You might think that learning aerospace engineering whilst working for a major European company company would be enough to occupy anyone’s time.
But one teenage apprentice has still managed to fit in “adopting” a railway station into his hectic schedule.
Steven Waters, 19, joined Airbus at their Flintshire site in September and commutes regularly from his hometown of Shrewsbury to Hawarden for work and Shotton for college.
He found out about the station adopters scheme run by Arriva Trains Wales after being inspired by a friend who was part of a similar scheme with East Midlands Trains and has now completed his adoptiong of Hawarden.
“Due to my travelling I spend a great deal of time at or passing through Hawarden station, and so it seemed a logical choice and I was thrilled when I found out it was ‘up for adoption’,” said Steven.
“The time I spend at Hawarden station would be spent there whether or not I had adopted it, so I reason that it might as well be used making the station a more pleasant environment for its regular users (myself being one of them).”

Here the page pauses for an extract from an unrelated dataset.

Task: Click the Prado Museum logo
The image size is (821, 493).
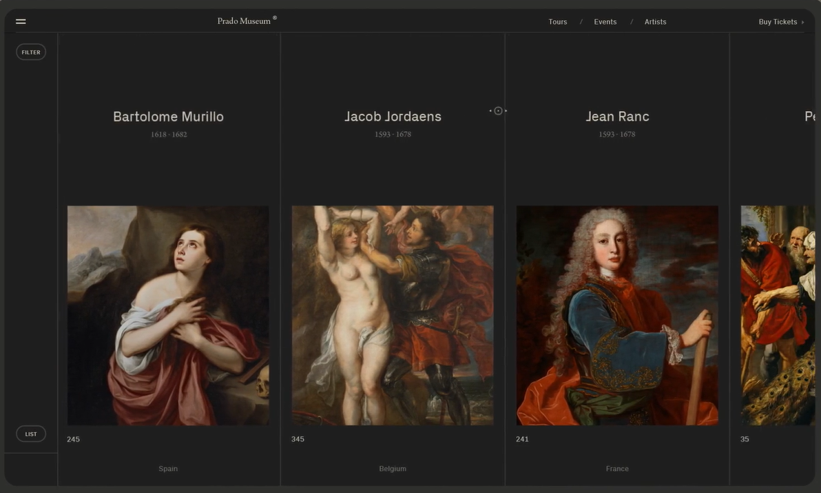Action: coord(246,21)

Having attended Shrewsbury Sixth Form College, Steven spent a year with Rolls Royce in Derby, where he first began to commute by train regularly. He was then offered the chance to join Airbus as an Engineering Undergraduate Apprentice. This is an extremely coveted ‘sponsored degree’ scheme whereby Airbus cover his tuition fees for a BEng in Aerospace Engineering, alongside a full time wage.

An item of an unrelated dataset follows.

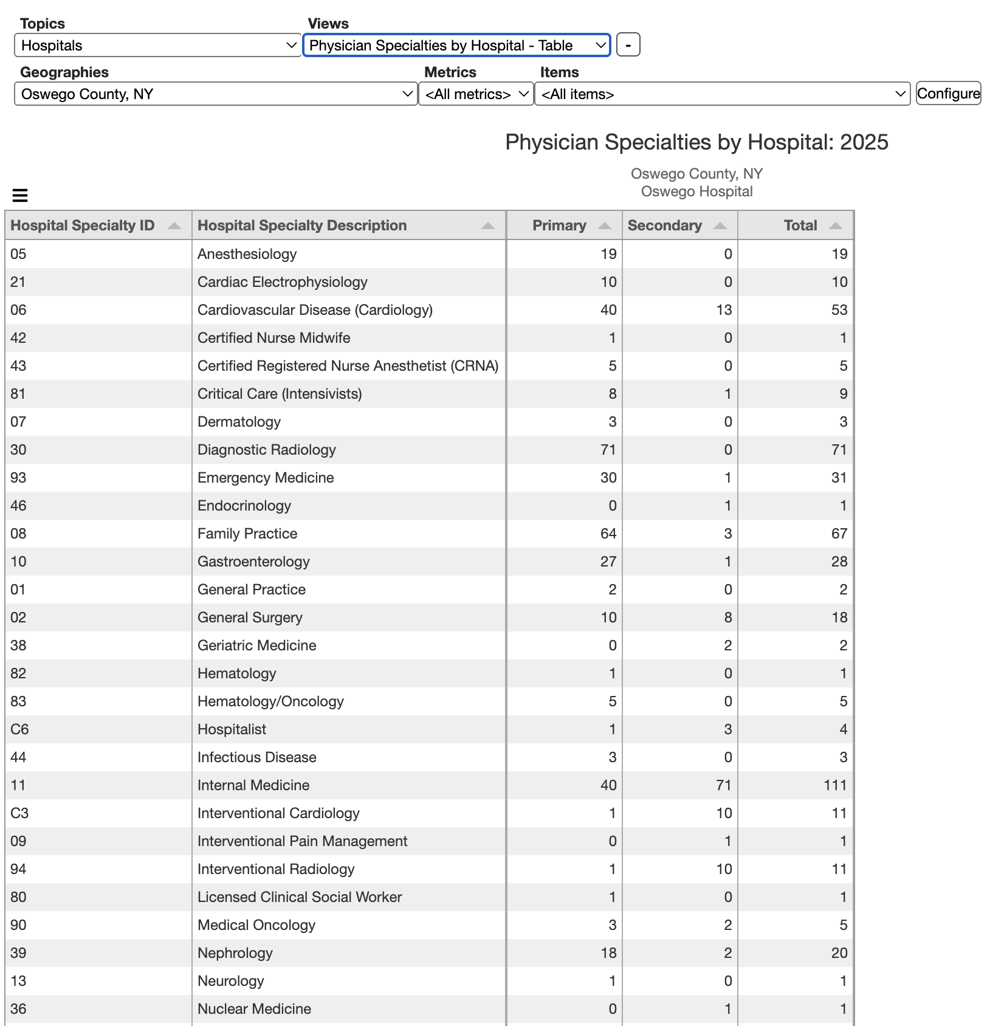Image resolution: width=1004 pixels, height=1026 pixels.
Task: Sort by Hospital Specialty ID arrow
Action: [x=174, y=226]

“It’s a company which, much like railways, I’m extremely passionate about and I am thrilled to have been given such a unique opportunity,” added Steven, who uses Arriva’s new Mobile Multi-flex tickets for his commute to work and college as well as his railcard.
Arriva Trains Wales’ station adoption scheme has proved very successful in recent years with people young and old coming together to make local stations a real community hub. Adopters are requested to submit a minimum of two reports a month so that we can address any issues that are identified. However many see it as a real opportunity to develop floral displays, artwork and information boards. Community Relations Manager for Arriva Trains Wales, Geraint Morgan, said: “It’s brilliant to have a young person like Steven involved.
“His passion for the railway is fantastic and we’re really grateful to him for getting involved.
“Station adopters don’t have to do any cleaning or maintenance because these are done on a weekly basis by our own staff. They act as an extra pair of eyes and ears at our stations where we don’t have any on site staff and report any problems.”
More than 140 of Arriva’s 247 stations have been adopted to date but there are still plenty more available.
“Without the legion of station adopters, it would be impossible for Arriva to have ‘eyes everywhere’ and monitor the condition of every station on its network,” said Steven.
“I believe that a revamp of the station artwork could help to create a more welcoming environment for the station and give it a little bit more character. I’d hope to include the local community in creating some new displays for the shelters and the platform to give visitors to Hawarden arriving by train a little taste of the village’s character.
“My friends who know me well find it no surprise that I have ‘adopted’ a railway station and have been very interested to find out about what it entails. I am of course encouraging everyone I know to consider getting involved with or adopting their own local station!”